Task item
Output nothing except the lines from the one containing "Task: Click the Case" through the final line of the data, both included, typed exactly, minus the pictures.

Data to use
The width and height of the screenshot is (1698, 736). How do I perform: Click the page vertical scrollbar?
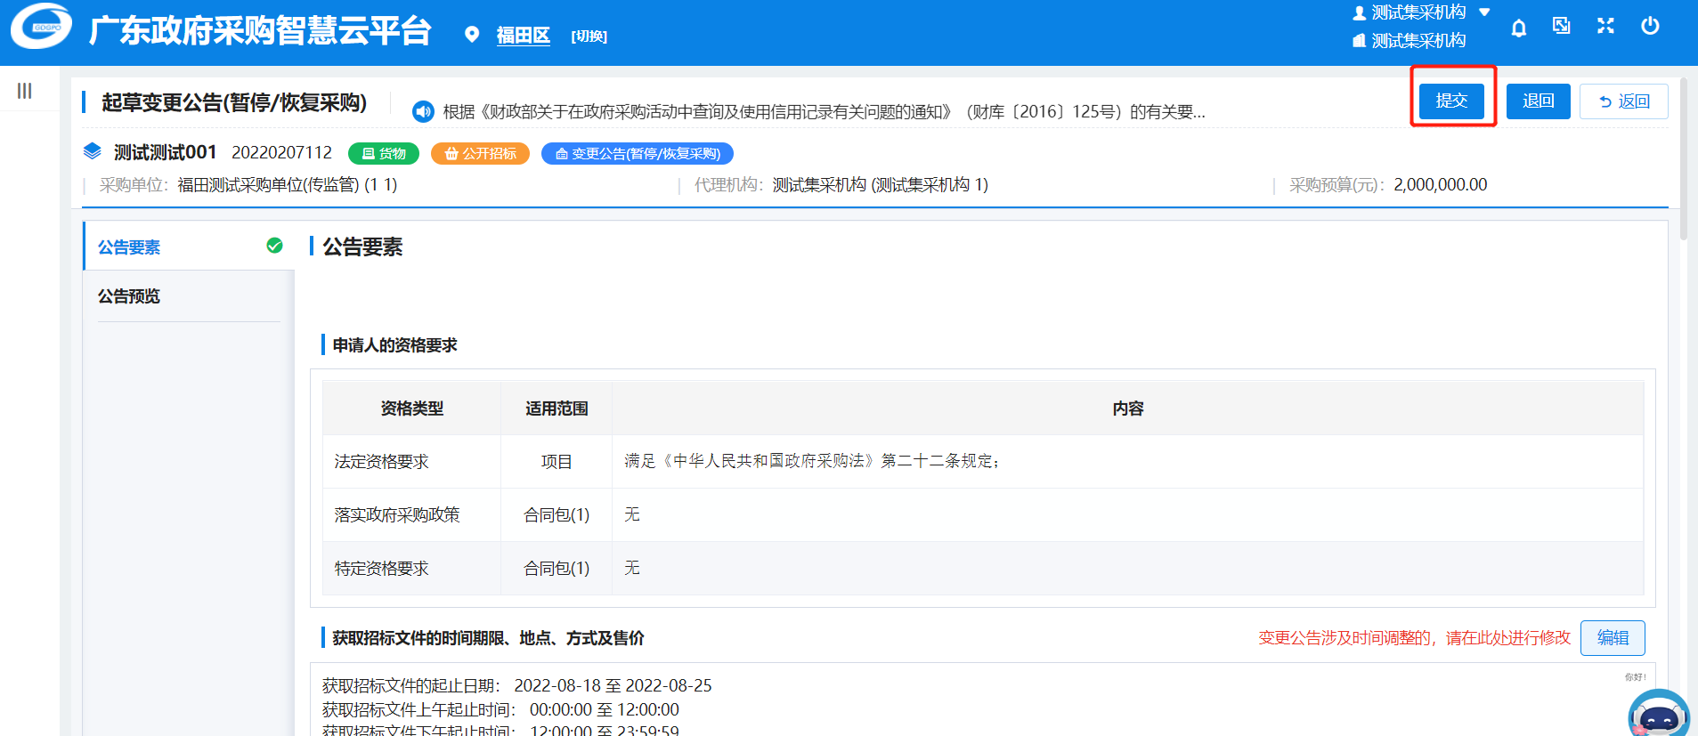tap(1683, 160)
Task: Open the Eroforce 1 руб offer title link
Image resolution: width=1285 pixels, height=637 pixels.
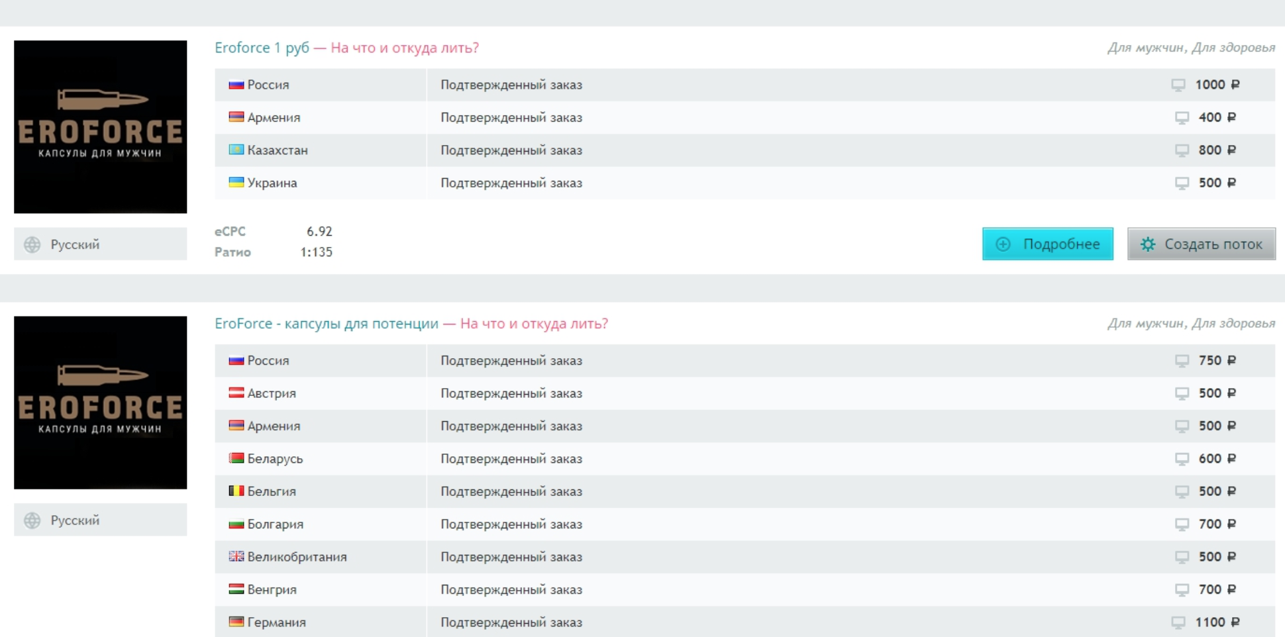Action: (x=262, y=48)
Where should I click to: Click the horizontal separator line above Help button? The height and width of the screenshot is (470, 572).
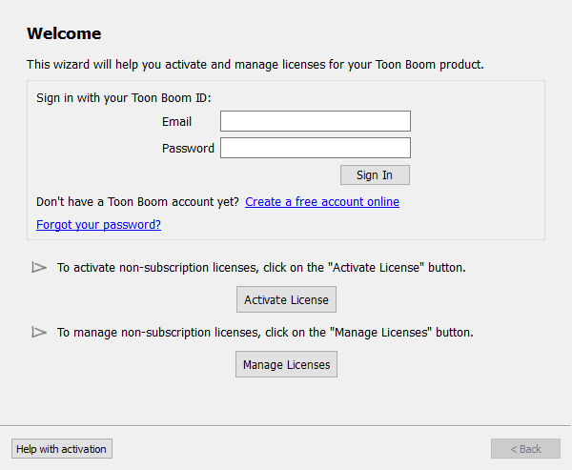(x=286, y=425)
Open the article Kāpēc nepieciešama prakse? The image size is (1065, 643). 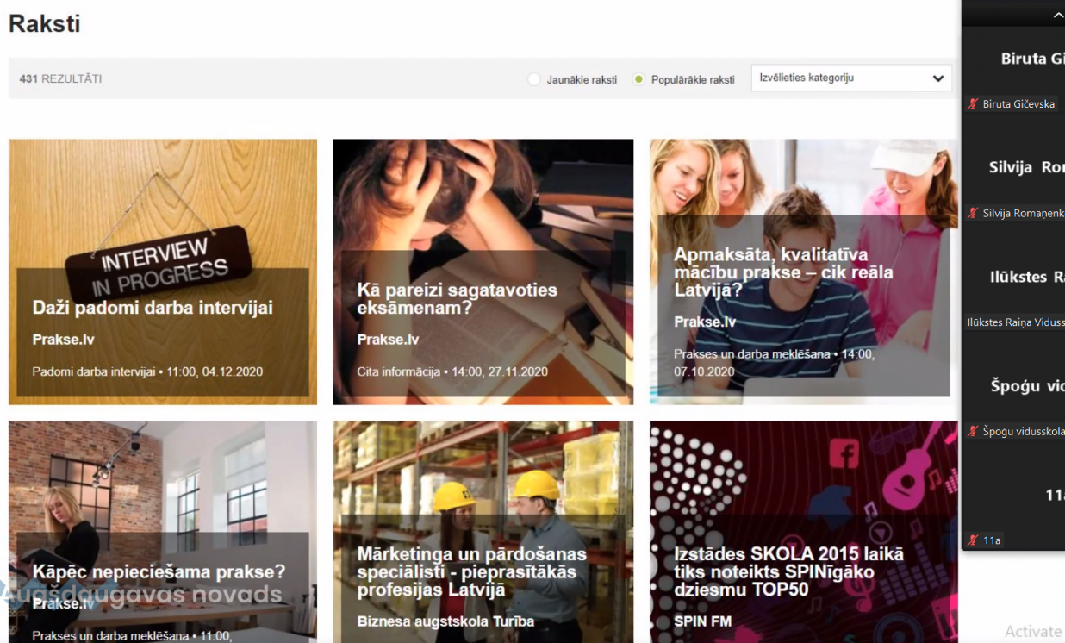click(159, 571)
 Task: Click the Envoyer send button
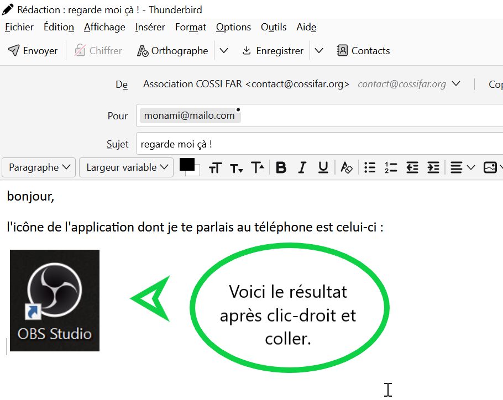click(x=33, y=51)
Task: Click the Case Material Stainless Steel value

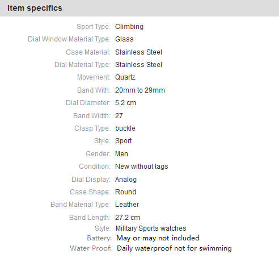Action: pyautogui.click(x=138, y=52)
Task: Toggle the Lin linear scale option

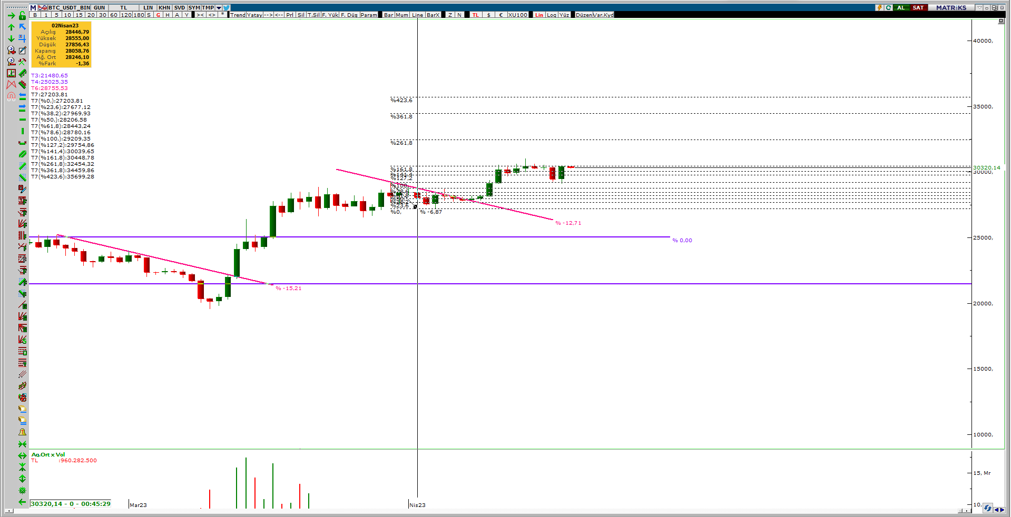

Exercise response
Task: Click the Case Material Stainless Steel value

Action: pyautogui.click(x=138, y=52)
Task: Toggle the Lin linear scale option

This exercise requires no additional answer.